Exercise materials:
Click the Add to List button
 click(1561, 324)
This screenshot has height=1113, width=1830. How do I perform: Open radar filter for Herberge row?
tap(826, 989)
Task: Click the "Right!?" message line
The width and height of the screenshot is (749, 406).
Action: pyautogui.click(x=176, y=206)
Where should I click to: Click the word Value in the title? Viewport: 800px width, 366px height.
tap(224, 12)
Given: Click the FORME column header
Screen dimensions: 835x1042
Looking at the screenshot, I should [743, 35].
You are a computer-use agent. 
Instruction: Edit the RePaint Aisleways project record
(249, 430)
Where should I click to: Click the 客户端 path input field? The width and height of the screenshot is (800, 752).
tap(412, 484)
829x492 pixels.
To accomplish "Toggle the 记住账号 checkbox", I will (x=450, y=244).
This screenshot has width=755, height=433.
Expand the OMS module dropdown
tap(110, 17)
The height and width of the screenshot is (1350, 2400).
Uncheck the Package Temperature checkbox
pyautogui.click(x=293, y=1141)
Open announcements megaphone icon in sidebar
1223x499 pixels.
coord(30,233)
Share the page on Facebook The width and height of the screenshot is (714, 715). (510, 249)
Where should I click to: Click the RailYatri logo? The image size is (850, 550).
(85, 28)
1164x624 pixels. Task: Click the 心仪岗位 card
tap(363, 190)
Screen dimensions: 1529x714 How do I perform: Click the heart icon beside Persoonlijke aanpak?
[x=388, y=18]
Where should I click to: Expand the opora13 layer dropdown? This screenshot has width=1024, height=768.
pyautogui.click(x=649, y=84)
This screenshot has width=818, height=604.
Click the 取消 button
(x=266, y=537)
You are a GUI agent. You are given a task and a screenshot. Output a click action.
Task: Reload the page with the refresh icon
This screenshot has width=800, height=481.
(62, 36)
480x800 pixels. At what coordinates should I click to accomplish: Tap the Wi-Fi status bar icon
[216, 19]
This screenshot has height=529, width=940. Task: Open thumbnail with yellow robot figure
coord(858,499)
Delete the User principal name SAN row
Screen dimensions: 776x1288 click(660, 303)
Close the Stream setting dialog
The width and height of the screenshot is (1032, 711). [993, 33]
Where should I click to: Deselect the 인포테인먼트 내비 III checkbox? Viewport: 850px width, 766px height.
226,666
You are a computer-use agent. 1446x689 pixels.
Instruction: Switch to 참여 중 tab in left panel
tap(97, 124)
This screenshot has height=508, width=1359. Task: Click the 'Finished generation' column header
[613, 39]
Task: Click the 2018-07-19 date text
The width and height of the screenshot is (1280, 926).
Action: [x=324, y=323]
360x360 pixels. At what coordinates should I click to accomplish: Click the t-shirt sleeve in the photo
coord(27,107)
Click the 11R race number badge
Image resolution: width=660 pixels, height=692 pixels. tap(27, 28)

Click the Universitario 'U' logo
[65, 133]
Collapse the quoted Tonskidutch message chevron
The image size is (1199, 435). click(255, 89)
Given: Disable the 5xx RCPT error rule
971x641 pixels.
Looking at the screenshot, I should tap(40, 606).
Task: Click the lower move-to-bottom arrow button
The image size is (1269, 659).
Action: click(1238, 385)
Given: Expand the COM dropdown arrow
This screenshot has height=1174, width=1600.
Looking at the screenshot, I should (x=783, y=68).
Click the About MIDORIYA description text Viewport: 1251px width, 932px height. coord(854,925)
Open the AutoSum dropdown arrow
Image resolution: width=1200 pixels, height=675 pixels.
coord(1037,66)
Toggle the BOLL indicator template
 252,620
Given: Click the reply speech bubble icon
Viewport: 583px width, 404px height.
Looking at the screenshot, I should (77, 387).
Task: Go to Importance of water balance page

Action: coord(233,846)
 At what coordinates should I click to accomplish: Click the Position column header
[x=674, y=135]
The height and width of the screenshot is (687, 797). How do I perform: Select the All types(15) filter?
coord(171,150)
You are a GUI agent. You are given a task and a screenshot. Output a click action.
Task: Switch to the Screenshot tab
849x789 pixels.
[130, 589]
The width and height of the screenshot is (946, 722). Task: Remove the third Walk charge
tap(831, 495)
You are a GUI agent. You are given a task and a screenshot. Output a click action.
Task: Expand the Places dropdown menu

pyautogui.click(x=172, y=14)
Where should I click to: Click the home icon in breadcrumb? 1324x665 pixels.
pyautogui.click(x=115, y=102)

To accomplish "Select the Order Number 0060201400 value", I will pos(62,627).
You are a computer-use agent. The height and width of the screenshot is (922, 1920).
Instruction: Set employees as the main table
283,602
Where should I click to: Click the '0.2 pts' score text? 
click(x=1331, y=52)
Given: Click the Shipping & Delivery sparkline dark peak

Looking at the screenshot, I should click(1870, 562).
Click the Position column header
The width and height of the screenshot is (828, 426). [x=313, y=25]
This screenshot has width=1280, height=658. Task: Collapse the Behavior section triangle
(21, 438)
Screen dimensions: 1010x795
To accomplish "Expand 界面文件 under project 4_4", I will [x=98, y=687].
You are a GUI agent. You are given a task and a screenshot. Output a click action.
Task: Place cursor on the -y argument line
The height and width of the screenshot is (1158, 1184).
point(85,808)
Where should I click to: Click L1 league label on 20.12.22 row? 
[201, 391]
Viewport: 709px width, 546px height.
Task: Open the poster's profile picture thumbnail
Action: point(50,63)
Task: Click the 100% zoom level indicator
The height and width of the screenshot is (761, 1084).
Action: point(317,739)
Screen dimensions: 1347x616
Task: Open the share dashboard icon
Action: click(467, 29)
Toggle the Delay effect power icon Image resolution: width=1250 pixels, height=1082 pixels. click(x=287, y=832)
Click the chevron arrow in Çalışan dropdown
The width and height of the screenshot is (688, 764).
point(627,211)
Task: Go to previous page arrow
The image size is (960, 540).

Directions for this task:
Each line between the start of the listing above and the line containing "Given: Click the FORME column header", with both ends counted, is to be set down unchanged.

Output below:
Click the Add to List button
 click(1561, 324)
This screenshot has height=1113, width=1830. How do I perform: Open radar filter for Herberge row?
tap(826, 989)
Task: Click the "Right!?" message line
The width and height of the screenshot is (749, 406).
Action: pyautogui.click(x=176, y=206)
Where should I click to: Click the word Value in the title? Viewport: 800px width, 366px height.
tap(224, 12)
Given: Click the FORME column header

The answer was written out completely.